I once read somewhere about a common thought amongst idealistic yet 'lazy' programmers trying their hand at implementing programming languages. It was as follows:-
'I know, I'll do an easy-to-implement and quick-to-write reference counting GCer, and then re-implement it as a real GCer when I get the time.'
Naturally, this reimplementation never occurs.
However, I question why such a reimplementation is needed. Why are mark-and-sweep collectors of the incremental and concurrent variety seen as superior to the allegedly antiquated approach taken by languages like Perl 5 and Python? (Yes, I'm aware Python augments this approach with a mark-and-sweep collector.)

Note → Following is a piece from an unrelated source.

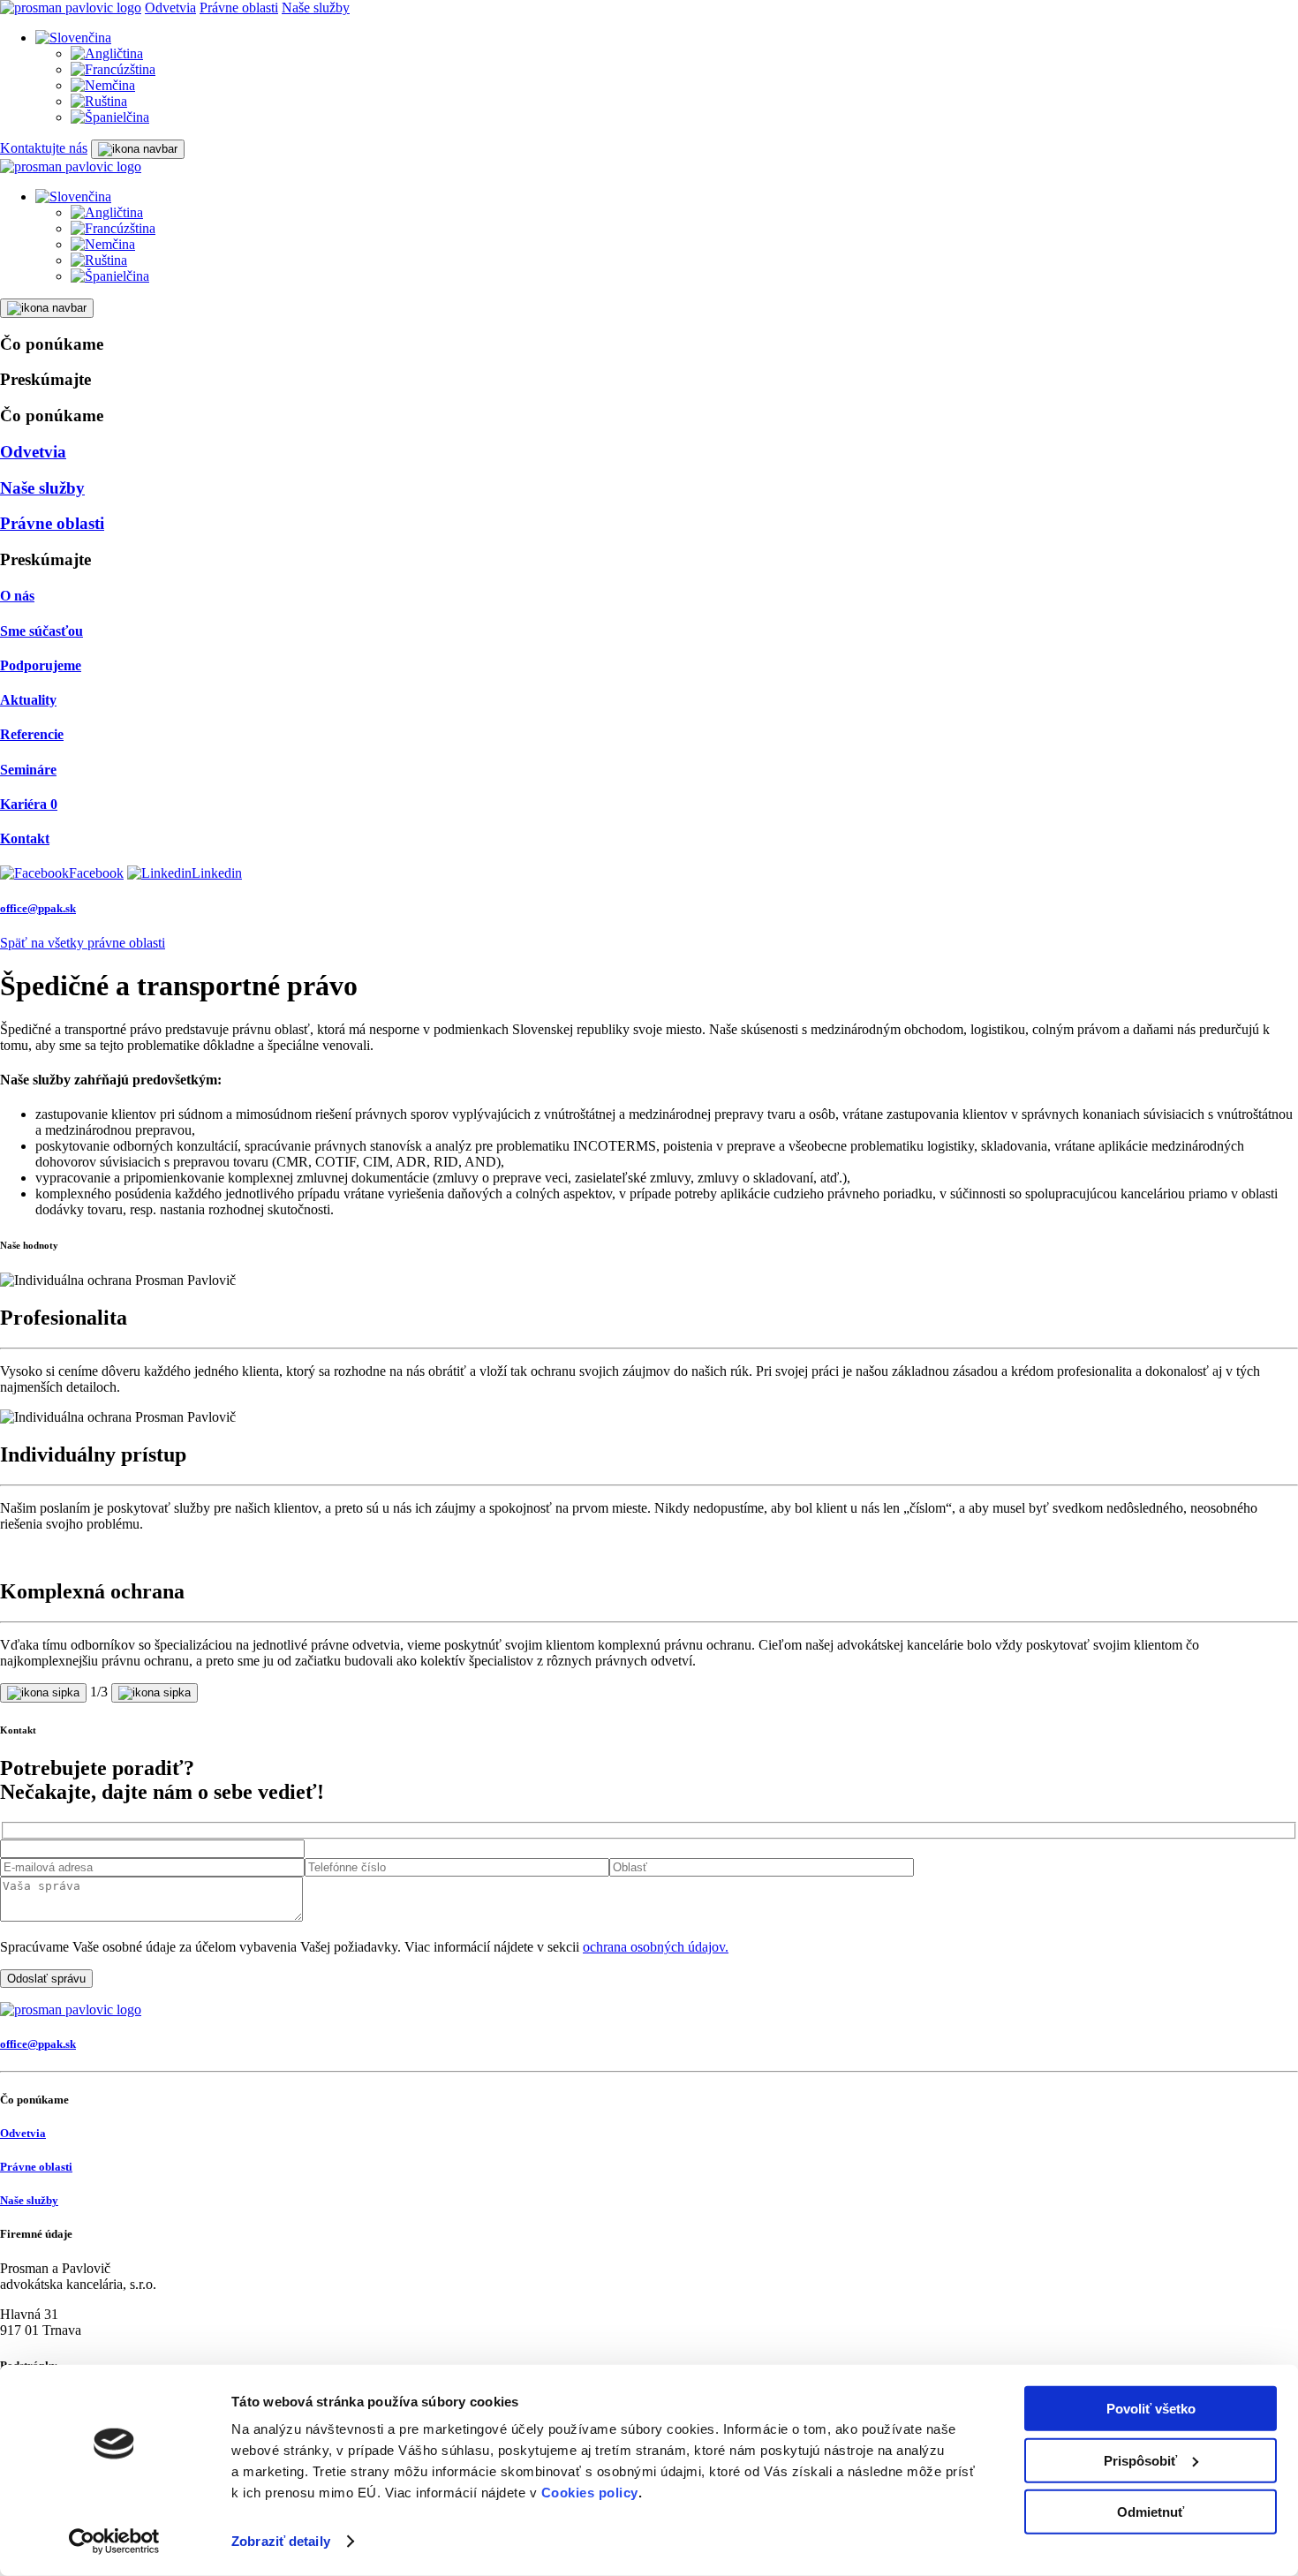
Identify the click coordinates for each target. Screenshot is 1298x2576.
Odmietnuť (1150, 2511)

Circular references is the first topic to come up under such discussion. Yes, it can be a pain (see recursive coderefs in Perl, and fix to it involving multiple assignments and reference weakening.) Yes it's not as elegant when a coder has to constantly monitor for references of that ilk.
Is the alternative any better though? We can discuss fine-grained implementation details for eternity, but the fact is, most mark-and-sweep GC implementations have the following problems:-
- Non deterministic destruction of resources, leading to code that's hard to reason about and too verbose (see IDispose in .NET or the try/finally replacements in many other languages.)
- Additional complexity with different categories of garbage, for short-lived, long-lived, and everything in-between, with such complexity seemingly required for reasonable performance.
- Either another thread is required, or the execution of the program needs to be periodically halted to perform the collection.
Are the downfalls of mark-and-sweep justifiable to fix the issues of reference counting which are mitigatable with weak references?